Start with the cheapest fix first. Unplug the video cable at both ends and reseat it firmly, because a half-seated DisplayPort connector is the number one cause of pink, green or washed-out colour. If you have a spare HDMI 2.1 or DisplayPort 1.4 cable, swap it in. Next, open the monitor's OSD menu and select "Factory Reset" or "Reset Picture Settings", which undoes any accidental colour temperature or RGB slider tweaks. Then in Windows, right-click the desktop, hit Display Settings, and verify the colour profile is set to sRGB or your monitor's calibrated profile, not a random ICC.

Common SA Mistakes to Avoid

Loadshedding power cycles can corrupt the monitor's saved settings, so if your colours went wrong right after a power cut, a factory reset usually solves it. Don't crank the saturation slider thinking you're "fixing" dull colours, you're just hiding the real issue. Avoid generic R49 HDMI cables from petrol-station shops, they're often missing pins and cause green tint at higher refresh rates. Finally, if you've got a 4K 144Hz panel running on a 4K 60Hz cable, you'll get colour compression artefacts. Check your cable's rated speed.

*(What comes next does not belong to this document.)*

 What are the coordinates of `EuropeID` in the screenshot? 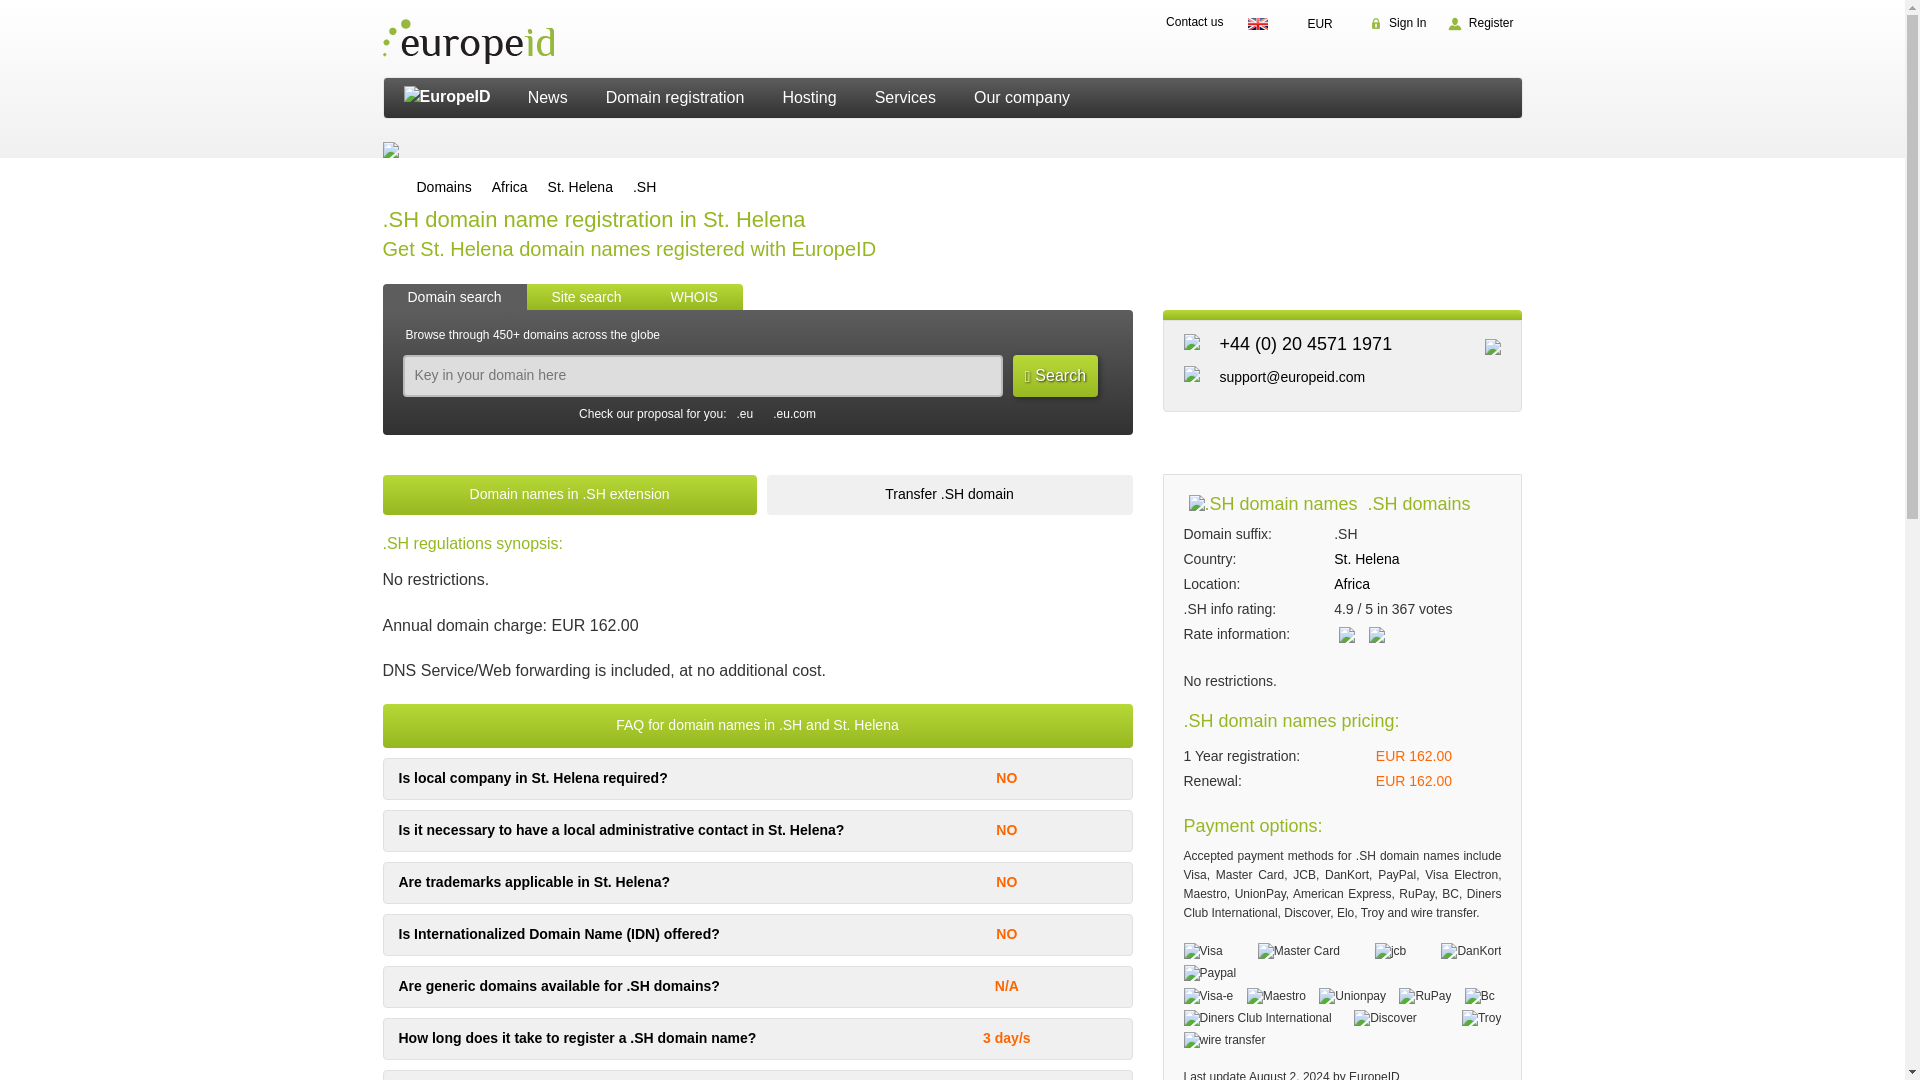 It's located at (446, 97).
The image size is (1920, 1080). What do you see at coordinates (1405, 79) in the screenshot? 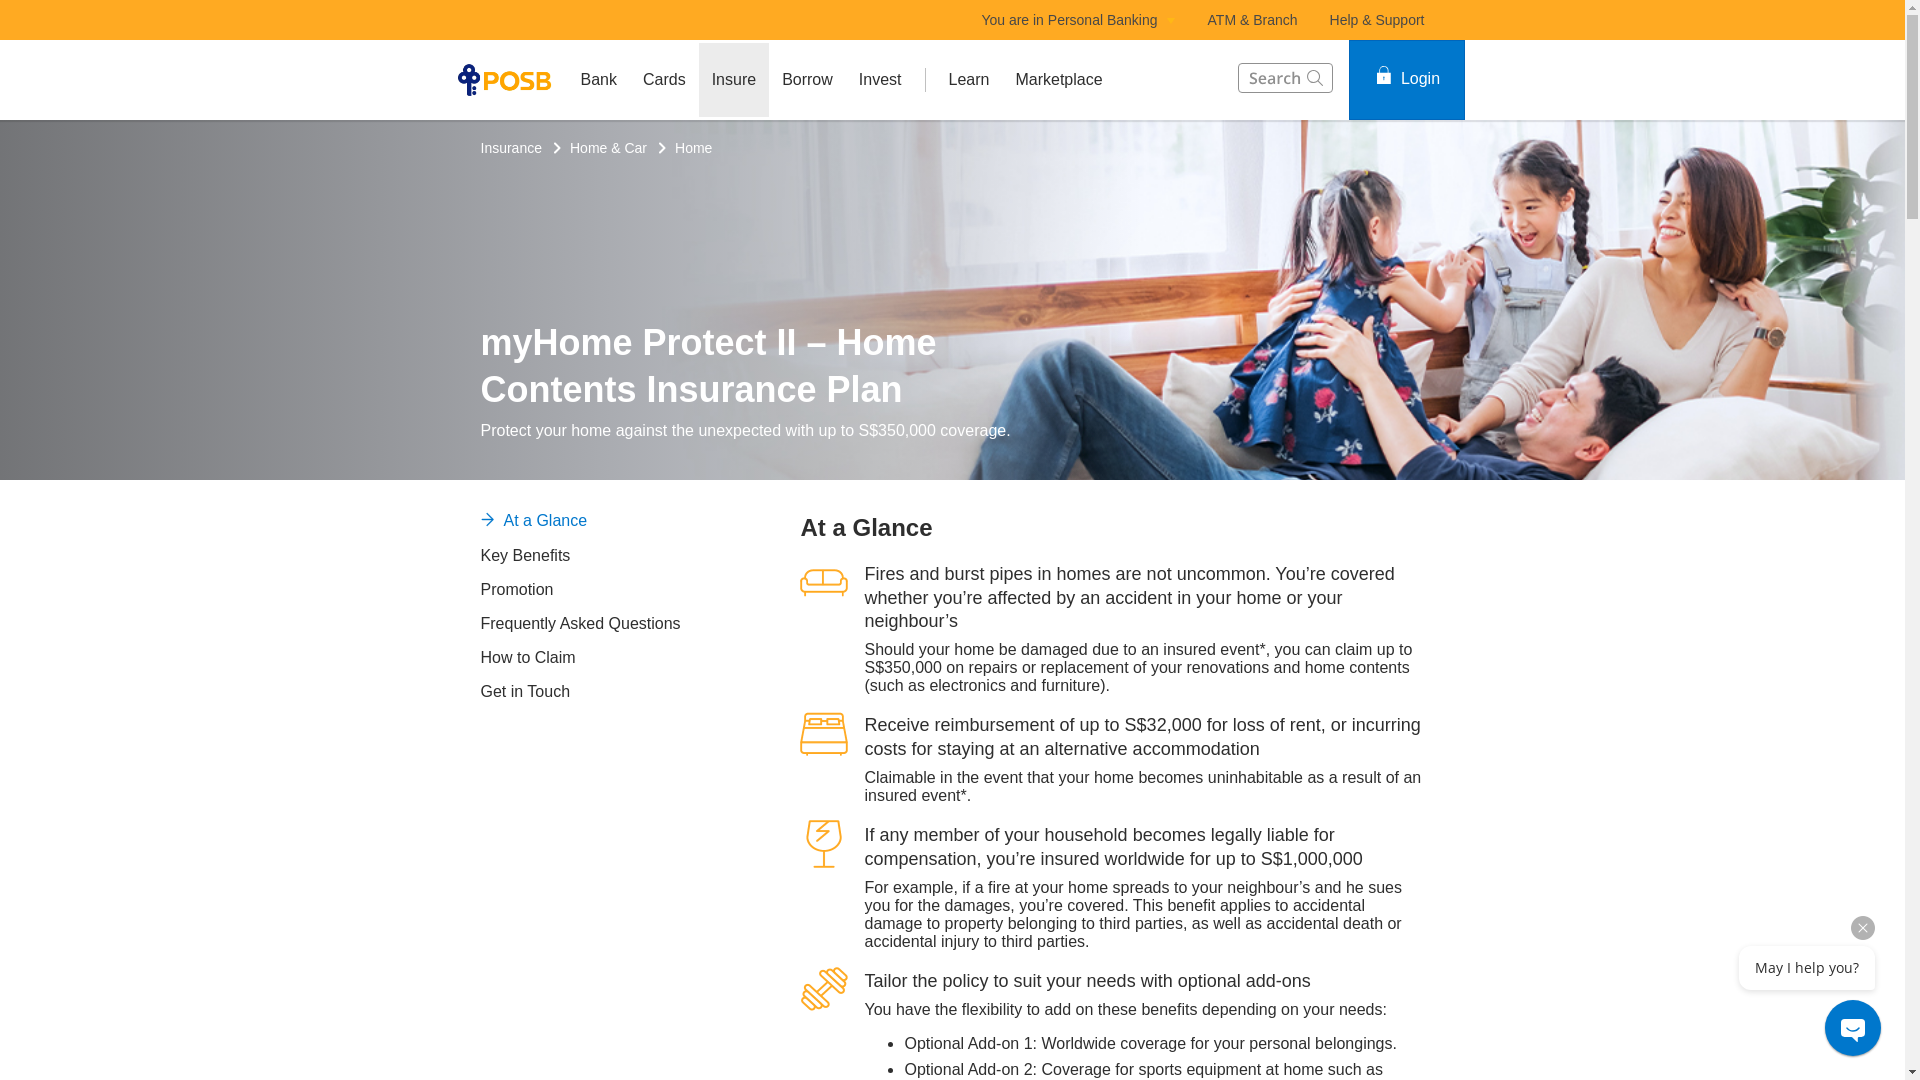
I see `Login` at bounding box center [1405, 79].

Tools and Parts You Might Need in SA

For a basic fix you need nothing. For deeper calibration, a Spyder X or Calibrite Display colorimeter runs around R3,500 to R5,500 at Evetech and is worth it if you do photo or video editing. Otherwise download free tools like DisplayCAL or use the Windows built-in calibration wizard under Settings, Display, Color Calibration. Refresh your GPU drivers from AMD Adrenalin or NVIDIA GeForce Experience because outdated drivers often default to limited RGB range, which makes blacks look grey. Evetech delivers calibration kits nationwide if a software fix isn't enough.

Frequently Asked Questions

Why does my monitor have a pink or green tint after loadshedding?

Power cycles can scramble the saved OSD profile or loosen a marginal cable connection. Reset the monitor to factory defaults and reseat both ends of the video cable, that fixes 9 out of 10 cases.

How do I know if I should replace the cable or the monitor?

Plug the monitor into a different PC, laptop or console with a known-good cable. If colours are still wrong on the second device, the panel is likely faulty. If they're correct, your original cable or GPU port is the culprit.

Do I need professional calibration for gaming?

For competitive gaming and casual use, no, the monitor's preset sRGB or "Gaming" mode is fine. Only photographers, video editors and colourists genuinely need a hardware colorimeter and proper ICC profile.